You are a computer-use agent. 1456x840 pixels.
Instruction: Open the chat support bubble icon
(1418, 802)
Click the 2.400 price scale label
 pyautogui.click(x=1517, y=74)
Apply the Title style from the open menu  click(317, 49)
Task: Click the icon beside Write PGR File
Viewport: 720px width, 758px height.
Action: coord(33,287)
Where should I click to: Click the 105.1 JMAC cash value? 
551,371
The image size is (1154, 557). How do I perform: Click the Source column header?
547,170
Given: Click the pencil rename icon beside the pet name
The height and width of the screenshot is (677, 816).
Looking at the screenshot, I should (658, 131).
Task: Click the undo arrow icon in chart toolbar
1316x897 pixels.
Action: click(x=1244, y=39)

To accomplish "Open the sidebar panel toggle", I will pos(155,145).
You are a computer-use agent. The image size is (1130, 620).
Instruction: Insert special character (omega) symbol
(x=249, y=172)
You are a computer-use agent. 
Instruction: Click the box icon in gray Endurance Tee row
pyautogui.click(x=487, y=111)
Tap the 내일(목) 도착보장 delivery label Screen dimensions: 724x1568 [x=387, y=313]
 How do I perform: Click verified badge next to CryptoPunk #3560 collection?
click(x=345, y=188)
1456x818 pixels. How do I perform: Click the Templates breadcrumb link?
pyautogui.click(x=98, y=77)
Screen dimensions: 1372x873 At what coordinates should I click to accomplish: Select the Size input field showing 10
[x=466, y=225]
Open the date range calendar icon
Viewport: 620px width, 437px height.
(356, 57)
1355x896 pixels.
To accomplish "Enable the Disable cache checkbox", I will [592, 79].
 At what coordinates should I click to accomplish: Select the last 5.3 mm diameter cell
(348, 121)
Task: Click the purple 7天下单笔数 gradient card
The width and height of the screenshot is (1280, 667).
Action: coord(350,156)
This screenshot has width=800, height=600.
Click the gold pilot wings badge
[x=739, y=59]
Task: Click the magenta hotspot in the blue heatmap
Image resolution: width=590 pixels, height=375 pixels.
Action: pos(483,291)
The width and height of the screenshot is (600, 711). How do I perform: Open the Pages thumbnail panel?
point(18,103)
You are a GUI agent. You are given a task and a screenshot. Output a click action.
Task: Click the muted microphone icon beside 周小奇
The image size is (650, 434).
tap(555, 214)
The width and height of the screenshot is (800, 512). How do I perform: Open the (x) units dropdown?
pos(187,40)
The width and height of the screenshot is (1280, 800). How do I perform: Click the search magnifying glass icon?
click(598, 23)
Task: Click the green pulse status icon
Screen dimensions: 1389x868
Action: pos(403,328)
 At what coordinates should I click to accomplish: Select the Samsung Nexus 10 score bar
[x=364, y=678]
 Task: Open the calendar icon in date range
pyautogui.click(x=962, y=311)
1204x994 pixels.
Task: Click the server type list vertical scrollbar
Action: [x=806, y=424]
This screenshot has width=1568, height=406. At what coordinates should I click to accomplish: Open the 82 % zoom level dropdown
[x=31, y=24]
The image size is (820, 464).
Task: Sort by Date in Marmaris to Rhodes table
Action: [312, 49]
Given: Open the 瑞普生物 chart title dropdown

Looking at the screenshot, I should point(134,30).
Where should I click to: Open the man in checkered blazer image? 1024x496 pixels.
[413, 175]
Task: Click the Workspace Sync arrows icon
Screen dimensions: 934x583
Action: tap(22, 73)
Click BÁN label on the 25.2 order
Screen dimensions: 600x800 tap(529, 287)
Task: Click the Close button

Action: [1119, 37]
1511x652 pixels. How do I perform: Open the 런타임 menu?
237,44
# # # # #
■ DIRECTIONS
Count the lines above that contain "will" and reply with the figure alone.

■ EXERCISE ANSWER
2